#### Extract
Forfeiture of TBRSUs. If the Grantee ceases to be continuously employed by the Company and/or Subsidiary at any time prior to all of the TBRSUs becoming non-forfeitable, any portion of the TBRSUs that has not theretofore become non-forfeitable in accordance with the terms of Section 1 and shall be forfeited, except as provided in Section 2.
6.
Dividend, Voting and Other Rights. Except as otherwise provided in this Section 6, the Grantee shall have none of the rights of a stockholder with respect to the TBRSUs. A notional cash account for the Grantee shall be credited with an amount equal to any cash dividends paid by the Company on its Common Stock during the full or partial vesting period as determined under Sections 1 through 5. Such notional cash dividends shall become non-forfeitable only with respect to the corresponding portion of the TBRSUs that ultimately becomes non-forfeitable in accordance with Sections 1 through 5. Non-forfeitable notional cash dividends will be distributed in cash, without interest, when the corresponding shares underlying the nonforfeitable TBRSUs are paid out as set forth in Section 3.
7.
Restrictions on Transfer of TBRSUs. The TBRSUs and the shares underlying them may not be transferred, sold, pledged, exchanged, assigned or otherwise encumbered or disposed of by the Grantee, except to the Company, until shares underlying the TBRSUs have been paid out. Any purported transfer, encumbrance or other disposition of the TBRSUs or the shares underlying them that is in violation of this Section 7 shall be null and void, and the other party to any such purported transaction shall not obtain any rights to or interest in the TBRSUs or such shares.
8.

#### Set problem A
Give again the part of the TBRSU provisions starting with "Forfeiture of TBRSUs." and going on through "in Section 2.".
#### Set problem B
According to the TBRSU provisions, how and when are non-forfeitable notional cash dividends distributed?

#### Supplied material
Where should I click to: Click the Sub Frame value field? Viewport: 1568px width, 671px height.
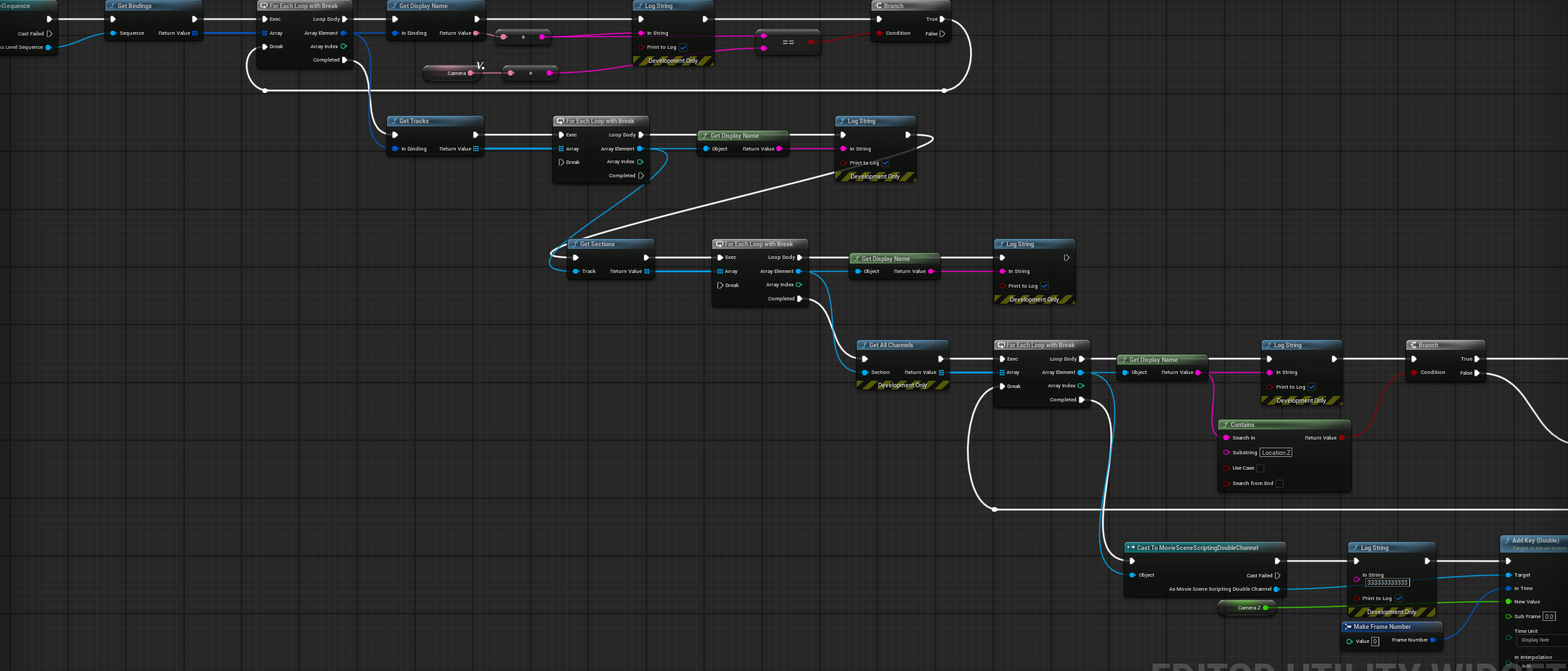(x=1549, y=617)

#### Correct output A
Forfeiture of TBRSUs. If the Grantee ceases to be continuously employed by the Company and/or Subsidiary at any time prior to all of the TBRSUs becoming non-forfeitable, any portion of the TBRSUs that has not theretofore become non-forfeitable in accordance with the terms of Section 1 and shall be forfeited, except as provided in Section 2.

#### Correct output B
They are distributed in cash, without interest, when the corresponding shares underlying the non-forfeitable TBRSUs are paid out.